Era pasada la medianoche. El río bajaba crecido. Sus aguas corrían rápidas y negras. Serpenteaban hacia el mar llevando consigo cielos nocturnos nubosos, toda una fronda de palmeras, parte de una valla de paja y otras ofrendas que les había hecho el viento.
La lluvia fue amainando hasta convertirse en llovizna y luego cesó. La brisa sacudió el agua de los árboles y durante un rato sólo llovió debajo de ellos, en lo que antes había sido un lugar de refugio.
Una luna débil y acuosa asomó por entre las nubes dejando ver a un hombre joven sentado en el primero de los trece peldaños de piedra que llevaban al agua. Estaba muy quieto, empapado. Era muy joven. En un momento se puso de pie, se quitó el mundu blanco, lo retorció para escurrir el agua y se lo enrolló alrededor de la cabeza como si fuera un turbante. Ya desnudo, bajó los trece peldaños de piedra, se metió en el río y fue avanzando hasta que el agua le llegó al pecho. Y luego empezó a nadar con brazadas poderosas en dirección al punto donde la corriente era rápida y constante, donde comenzaba a ser Realmente Profundo. Al nadar, el río iluminado por la luna le resbalaba por los brazos y parecía como si llevara mangas de plata. Sólo le llevó unos minutos cruzarlo. Cuando alcanzó la otra orilla, emergió destellando y se puso de pie sobre la tierra, negro como la noche que lo rodeaba, negro como el agua que había cruzado.

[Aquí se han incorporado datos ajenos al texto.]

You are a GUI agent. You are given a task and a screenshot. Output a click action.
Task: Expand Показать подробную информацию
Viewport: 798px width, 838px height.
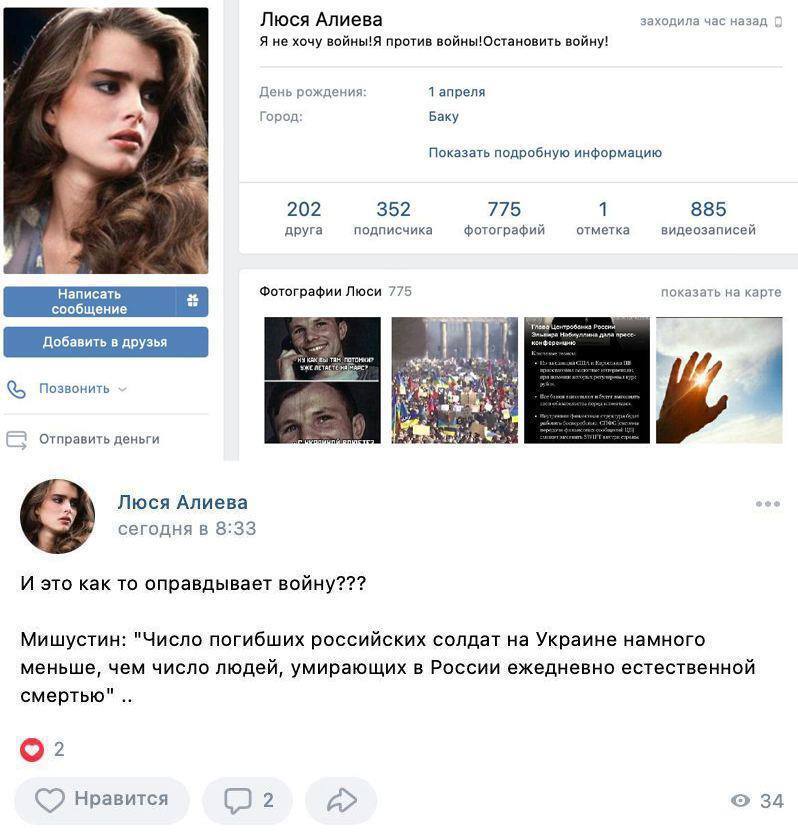[x=545, y=153]
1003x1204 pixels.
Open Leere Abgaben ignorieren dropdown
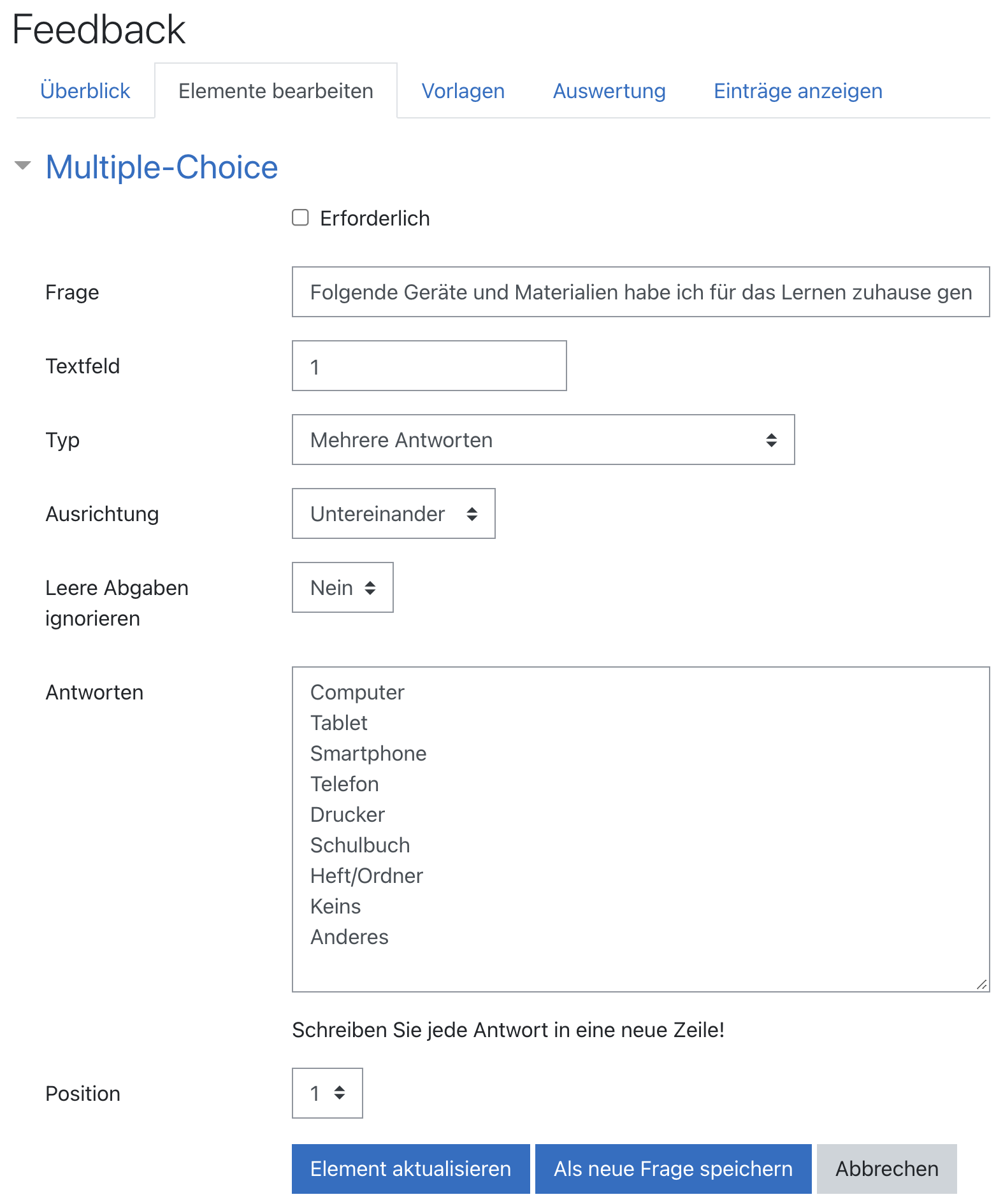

Dirigió sus pasos al sendero que llevaba a través de la ciénaga, a la Casa de la Historia.
No dejó ondas en el agua.
Ni huellas en la orilla.
Estiró el mundu y lo mantuvo extendido sobre la cabeza para que se secase. El viento lo agitaba como si fuera una vela. De pronto, se sintió feliz. Las cosas se pondrán peor, pensó, y luego mejorarán.
Ahora iba caminando deprisa hacia el «corazón de las tinieblas». Tan solitario como un lobo.
El Dios de la Pérdida.
El Dios de las Pequeñas Cosas.
Desnudo. Sin nada encima excepto el esmalte de uñas.